- The task -
All of the entries must appear again exactly as written.
Content starts
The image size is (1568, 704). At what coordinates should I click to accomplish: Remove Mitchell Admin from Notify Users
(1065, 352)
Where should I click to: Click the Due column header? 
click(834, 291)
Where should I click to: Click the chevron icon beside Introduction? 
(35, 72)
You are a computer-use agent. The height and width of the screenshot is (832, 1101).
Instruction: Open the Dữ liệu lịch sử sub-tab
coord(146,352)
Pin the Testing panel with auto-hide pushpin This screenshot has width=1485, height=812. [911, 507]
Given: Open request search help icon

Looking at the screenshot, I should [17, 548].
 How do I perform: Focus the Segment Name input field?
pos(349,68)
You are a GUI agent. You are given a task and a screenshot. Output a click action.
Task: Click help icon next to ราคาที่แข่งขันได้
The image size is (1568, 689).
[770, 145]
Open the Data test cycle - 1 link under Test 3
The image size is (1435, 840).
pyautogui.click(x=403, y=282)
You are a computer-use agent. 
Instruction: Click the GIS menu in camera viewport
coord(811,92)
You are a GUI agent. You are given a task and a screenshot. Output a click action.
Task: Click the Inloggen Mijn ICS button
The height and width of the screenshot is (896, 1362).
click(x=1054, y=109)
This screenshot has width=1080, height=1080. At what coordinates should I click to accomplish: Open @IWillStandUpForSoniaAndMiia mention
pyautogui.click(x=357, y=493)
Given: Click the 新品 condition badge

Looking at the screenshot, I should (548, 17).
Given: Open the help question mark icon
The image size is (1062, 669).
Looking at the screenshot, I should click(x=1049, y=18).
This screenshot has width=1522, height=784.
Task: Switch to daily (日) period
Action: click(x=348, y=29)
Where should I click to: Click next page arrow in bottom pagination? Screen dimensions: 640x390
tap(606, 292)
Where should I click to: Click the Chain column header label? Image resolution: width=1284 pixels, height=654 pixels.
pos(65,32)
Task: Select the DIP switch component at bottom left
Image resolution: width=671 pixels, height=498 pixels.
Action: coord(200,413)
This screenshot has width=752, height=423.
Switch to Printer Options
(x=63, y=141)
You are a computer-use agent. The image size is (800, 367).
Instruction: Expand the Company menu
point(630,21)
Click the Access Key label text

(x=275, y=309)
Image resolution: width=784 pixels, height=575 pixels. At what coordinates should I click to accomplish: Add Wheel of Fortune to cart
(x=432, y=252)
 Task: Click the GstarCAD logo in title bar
Content ends
- Written reply -
The image size is (1568, 704). At what coordinates should I click to accomplish: Remove Mitchell Admin from Notify Users
(1065, 352)
Where should I click to: Click the Due column header? 
click(834, 291)
Where should I click to: Click the chevron icon beside Introduction? 
(35, 72)
You are a computer-use agent. The height and width of the screenshot is (832, 1101).
Instruction: Open the Dữ liệu lịch sử sub-tab
coord(146,352)
Pin the Testing panel with auto-hide pushpin This screenshot has width=1485, height=812. [911, 507]
Given: Open request search help icon

Looking at the screenshot, I should [17, 548].
 How do I perform: Focus the Segment Name input field?
pos(349,68)
You are a GUI agent. You are given a task and a screenshot. Output a click action.
Task: Click help icon next to ราคาที่แข่งขันได้
The image size is (1568, 689).
[770, 145]
Open the Data test cycle - 1 link under Test 3
The image size is (1435, 840).
pyautogui.click(x=403, y=282)
You are a computer-use agent. 
Instruction: Click the GIS menu in camera viewport
coord(811,92)
You are a GUI agent. You are given a task and a screenshot. Output a click action.
Task: Click the Inloggen Mijn ICS button
The height and width of the screenshot is (896, 1362).
click(x=1054, y=109)
This screenshot has width=1080, height=1080. At what coordinates should I click to accomplish: Open @IWillStandUpForSoniaAndMiia mention
pyautogui.click(x=357, y=493)
Given: Click the 新品 condition badge

Looking at the screenshot, I should (548, 17).
Given: Open the help question mark icon
The image size is (1062, 669).
Looking at the screenshot, I should click(x=1049, y=18).
This screenshot has width=1522, height=784.
Task: Switch to daily (日) period
Action: click(x=348, y=29)
Where should I click to: Click next page arrow in bottom pagination? Screen dimensions: 640x390
tap(606, 292)
Where should I click to: Click the Chain column header label? Image resolution: width=1284 pixels, height=654 pixels.
pos(65,32)
Task: Select the DIP switch component at bottom left
Image resolution: width=671 pixels, height=498 pixels.
Action: coord(200,413)
This screenshot has width=752, height=423.
Switch to Printer Options
(x=63, y=141)
You are a computer-use agent. The image size is (800, 367).
Instruction: Expand the Company menu
point(630,21)
Click the Access Key label text

(x=275, y=309)
Image resolution: width=784 pixels, height=575 pixels. At what coordinates should I click to accomplish: Add Wheel of Fortune to cart
(x=432, y=252)
 Task: Click the GstarCAD logo in title bar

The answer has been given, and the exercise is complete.